* **Extracted text**
---*---
Reason one. Const-correctness
First, let's play a devil advocate and consider the case when it doesn't matter:
struct X {
int i;
};
X x;
x.i = 10;
X y;
y = x; // Option 1
X y(x) // Option 2
In the example above, there is really no difference between option 1 and option 2, other than better readabilty and code reasoning. But, what if we would like to make our y object a const object - because we don't want it to change over it's lifetime? Than option 1 would not be valid:
const X y;
y = x; // Compilation error!
So, even on the simplest example, we can tell that even for very simple types, differentiating between assignment and copy-construction is very important for const-correctness. (There could be other examples for the same point).
Reason 2. Code efficiency
Next comes performance implications. Let's consider a very broken and incorrect implementation of string class (illustration only, has no place in life other than that):
struct VeryBrokenString {
char* buffer;
VeryBrokenString() buffer(new char[1]) { strcpy(buffer, ""); }
~VeryBrokenString() { delete[] buffer; }
VeryBrokerString& operator= (const VeryBrokenString& rhs) {
delete[] buffer;
buffer = new [strlen(rhs.buffer) + 1];
strcpy(buffer, rhs.buffer);
return *this;
}
VeryBrokenString(const VeryBrokenString& rhs) {
buffer = new [strlen(rhs.buffer) + 1];
strcpy(buffer, rhs.buffer);
}
};
VeryBrokenString one; // init it somehow :)
VeryBrokenString two;
two = one; // Option 1
VeryBrokenString two(one); //Option 2
In the example above, option 1 leads to duplication of efforts - the buffer is first allocated, and than deallocated, only to be allocated again. In option 2 the buffer is allocated only once. So, second point: copy-constructors help to generate more efficient code.
---*---
* **Dataset content**
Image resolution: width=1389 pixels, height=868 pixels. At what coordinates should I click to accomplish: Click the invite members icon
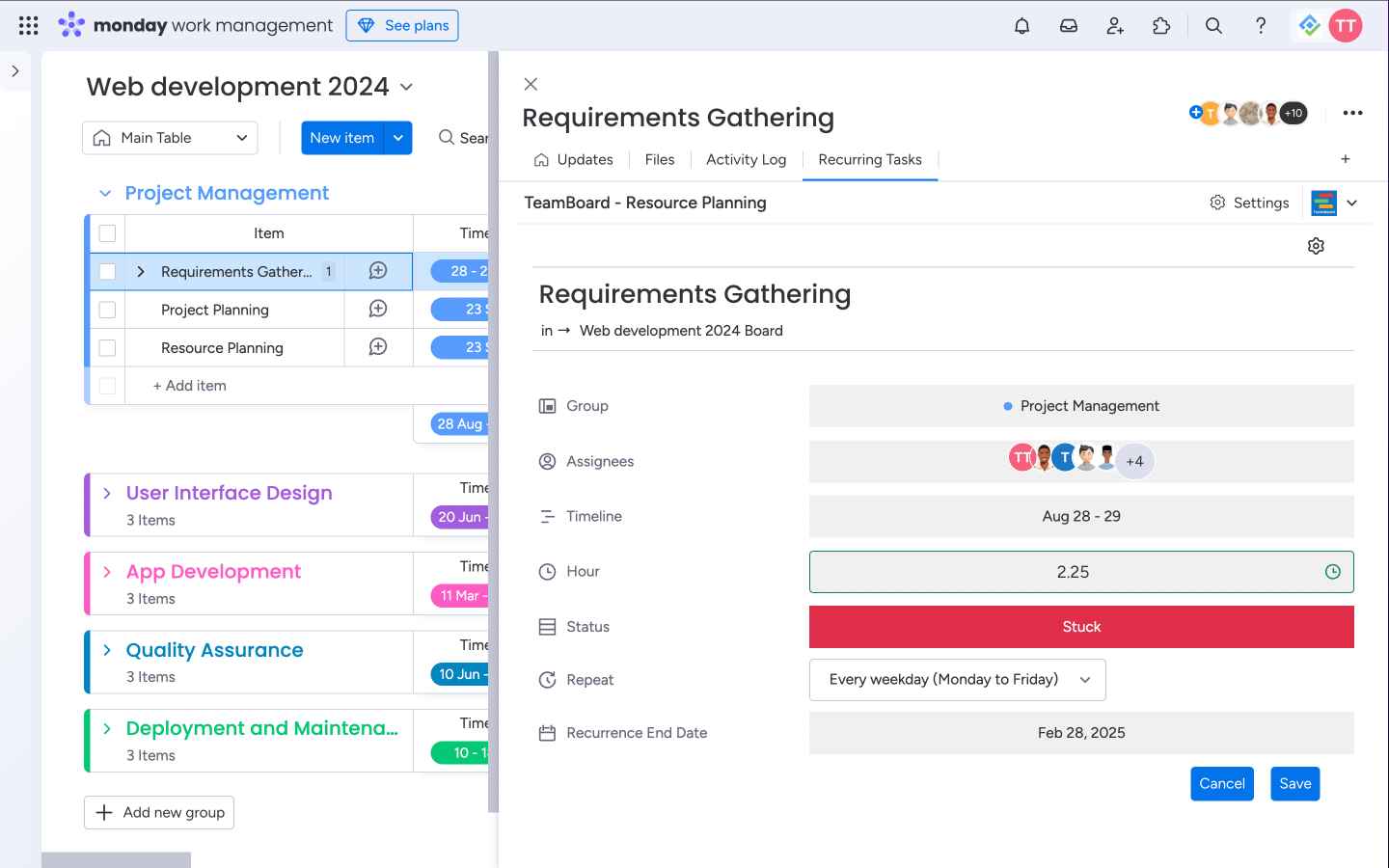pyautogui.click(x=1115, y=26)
---*---
* **What you will do**
**a)** In the passage on copy construction versus assignment, how many times is the buffer allocated in option 2 of the string example?
**b)** Write the next part of the passage on copy construction versus assignment, continuing after its final sentence.

* **Exercise responses**
**a)** Only once.

**b)**
Reason 3. Correctness
Now, let's consider above broken string. While it is wrong on many levels, one particularly bad piece of code is it's assignment operator. It deletes original buffer, and than allocates a new one, copying data from rhs. Two major issues are that if rhs is the same as this, there will be nothing to copy from after deletion. And the second problem is that if for any reason new allocation throws an exception (run out of memory, for example), we would already loose the the original buffer. While the first problem can be addressed with a check for self-assignment (if (&rhs == this) return *this;) the second could not be easily addressed in a straightforward way. One can read about how to write assignment operators in different articles, but agreed approach would be (for this class) somewhere along following lines:
// Rest of BrokenString remains the same
NotSoBrokenString& operator= (const NotSoBrokenString& rhs) {
NotSoBrokenString temp(rhs);
char* const buf = buffer;
buffer = temp.buffer;
temp.buffer = buf;
}
This is much better, since all the allocation is within temp constructor. If it fails - throws an exception - the original buffer remains valid and usable. (It also addresses the problem of self-assignment - no harm would be done when this is the same as rhs, albeit of slight inefficiency).
So, point number three - assignment operators are often done in terms of copy constructors!
Now this answer is becoming quite big, so I won't have an example for this, but often the semantics of the class allows it to be copy-constructed, but not assigned.
Conclusion
The benefits of copy-constructors used over assignment operators include const-correctness, efficiency, code correctness and support for non-trivial semantics.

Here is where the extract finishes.